EXTRACTED INFORMATION:
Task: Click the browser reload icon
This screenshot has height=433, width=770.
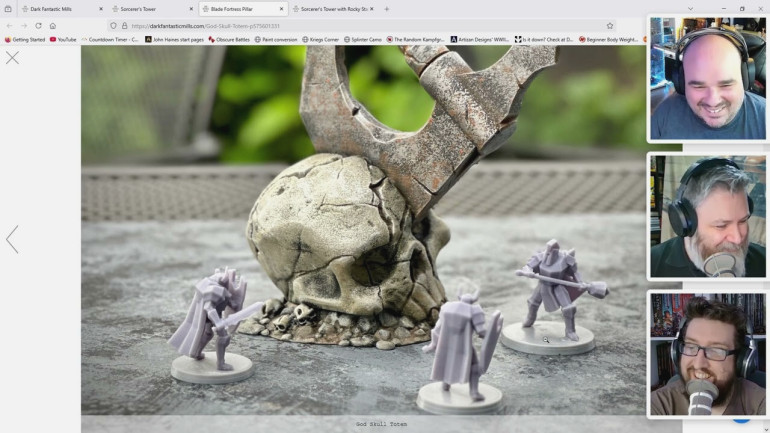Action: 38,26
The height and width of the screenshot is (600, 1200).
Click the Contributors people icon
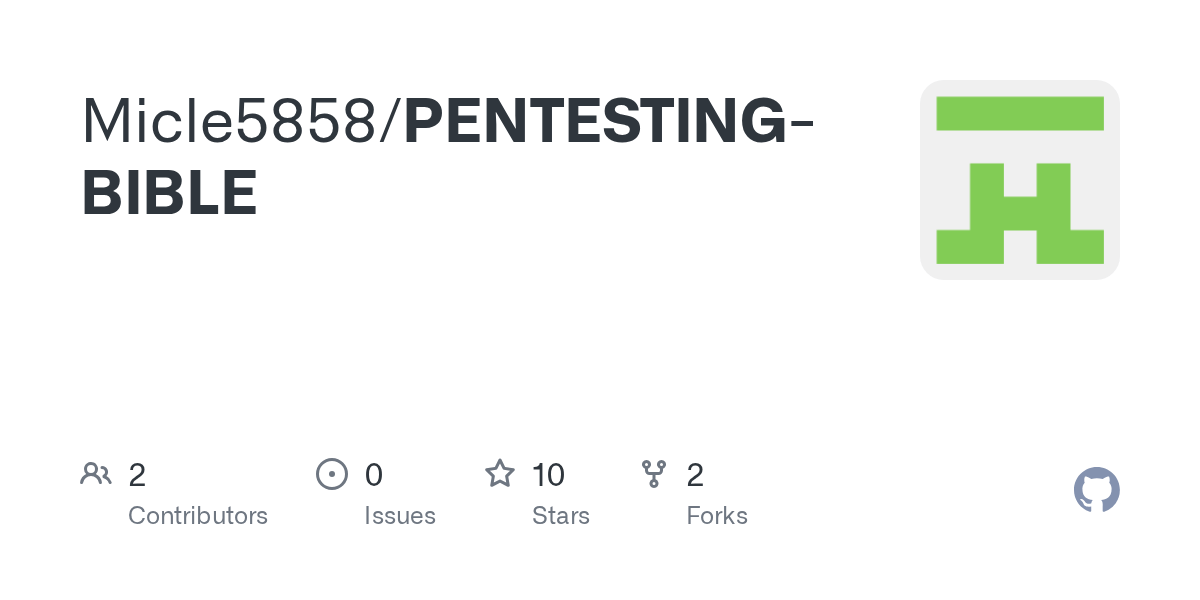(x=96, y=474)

...

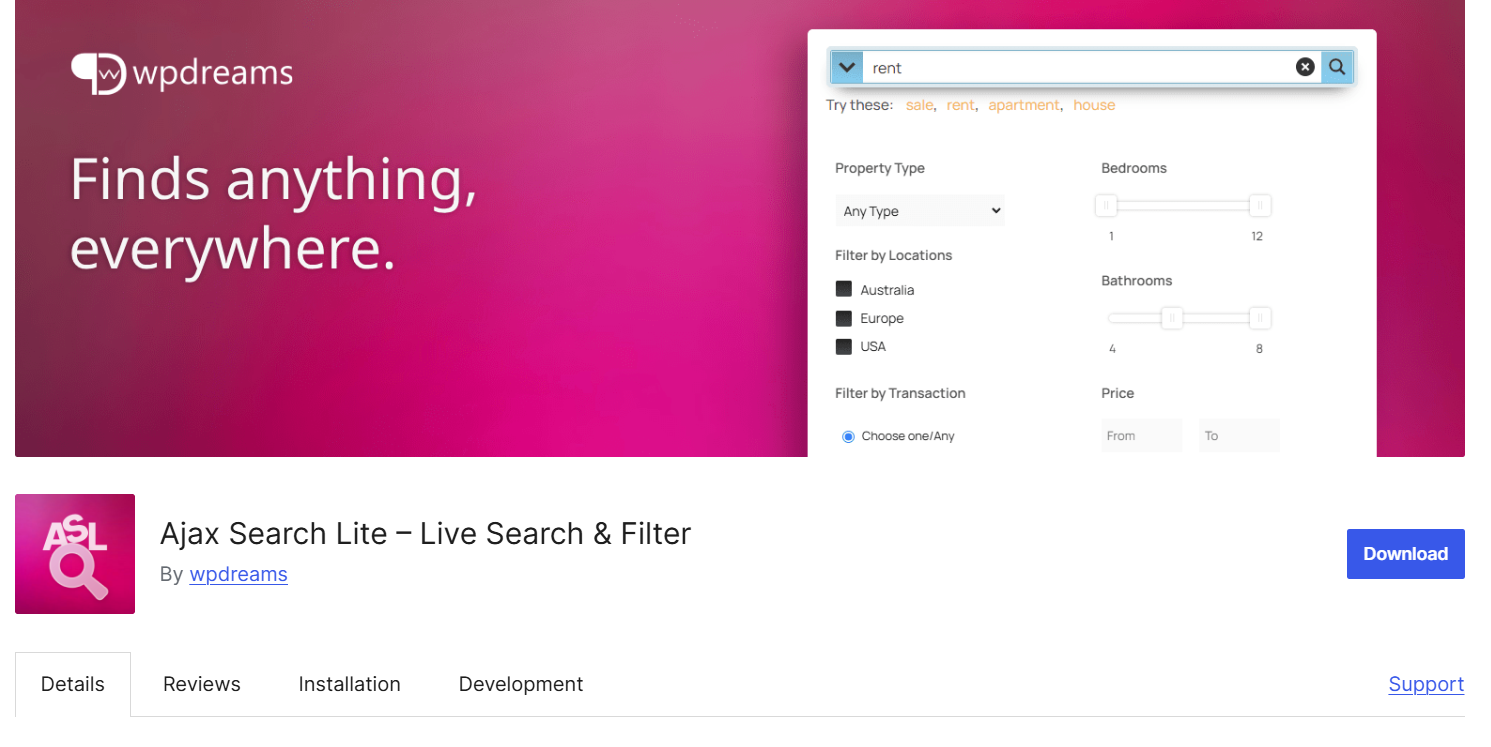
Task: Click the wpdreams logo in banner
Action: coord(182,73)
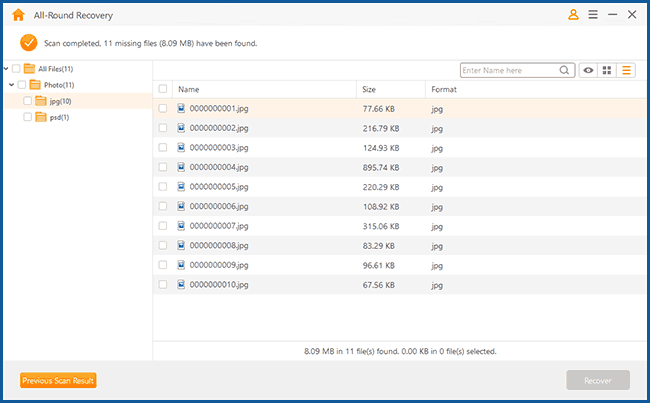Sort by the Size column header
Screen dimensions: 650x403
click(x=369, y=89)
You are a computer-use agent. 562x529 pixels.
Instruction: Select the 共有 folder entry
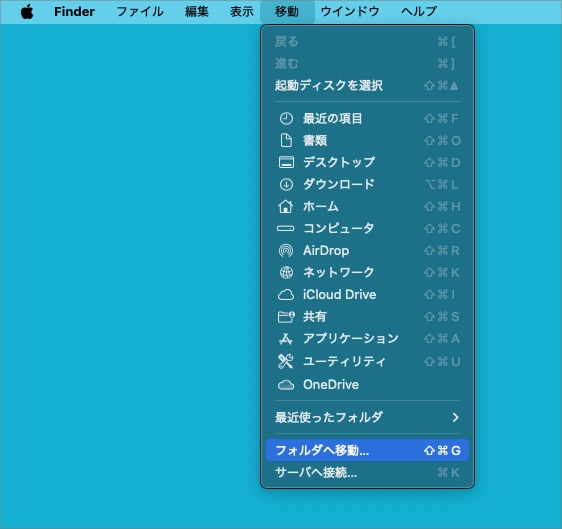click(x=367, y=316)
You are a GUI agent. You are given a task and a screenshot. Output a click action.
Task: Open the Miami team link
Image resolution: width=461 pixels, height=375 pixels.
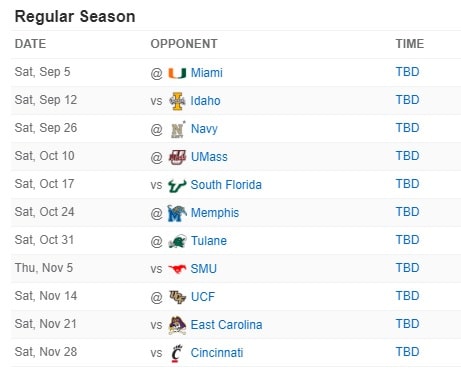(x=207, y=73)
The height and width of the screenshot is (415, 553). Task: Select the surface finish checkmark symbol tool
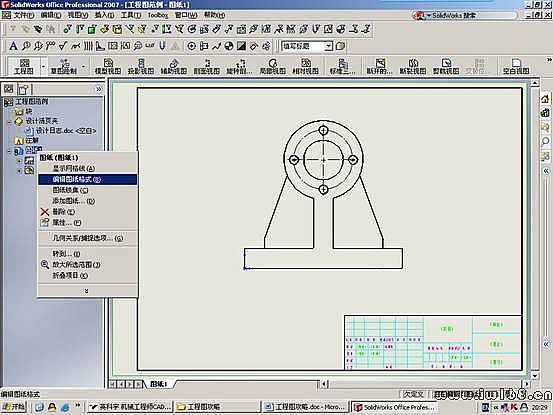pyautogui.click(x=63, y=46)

==

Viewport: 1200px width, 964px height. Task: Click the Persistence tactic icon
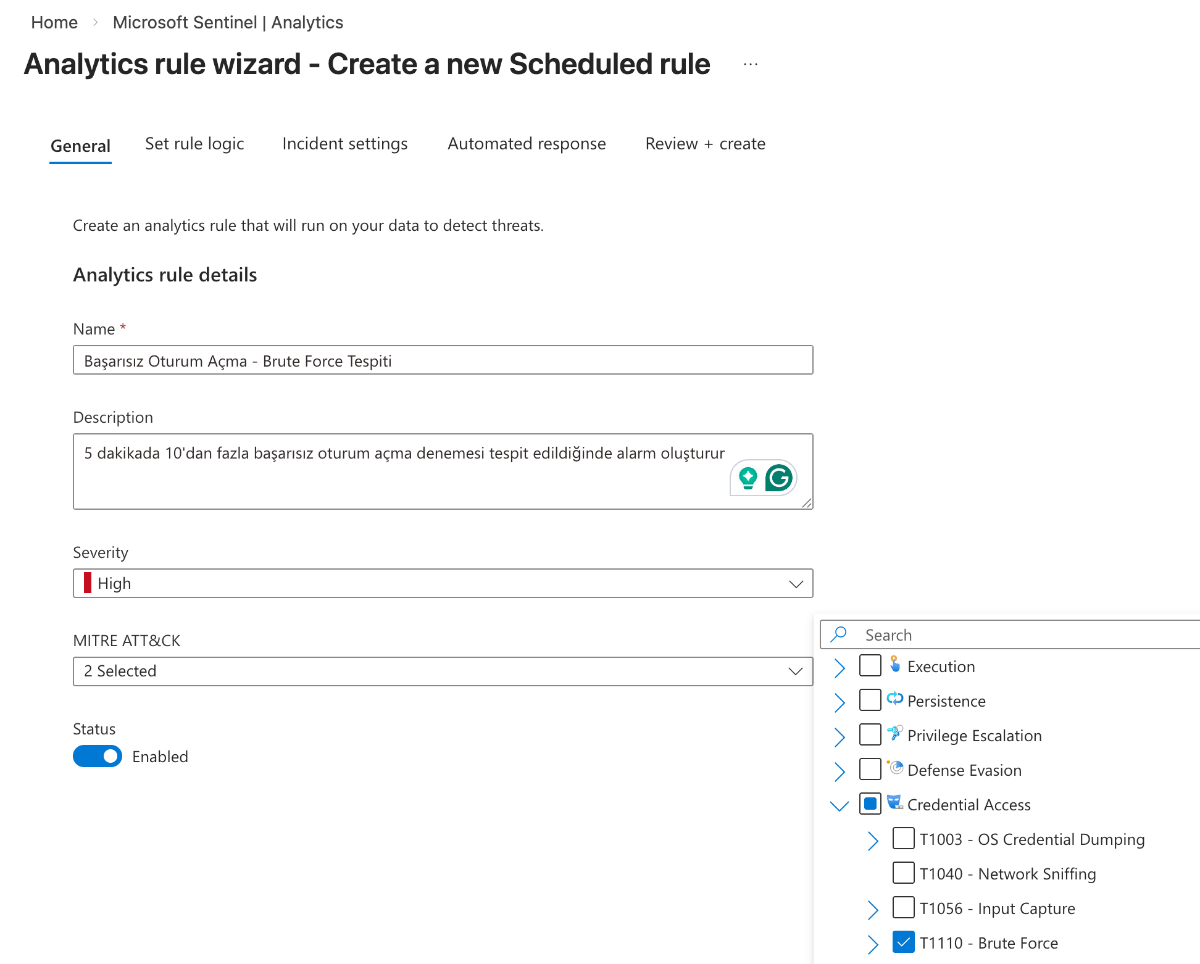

PROBLEM TO SOLVE: Find how many lines of the listing include the string "agent" and give that number, nothing else.

PROBLEM SOLUTION: 2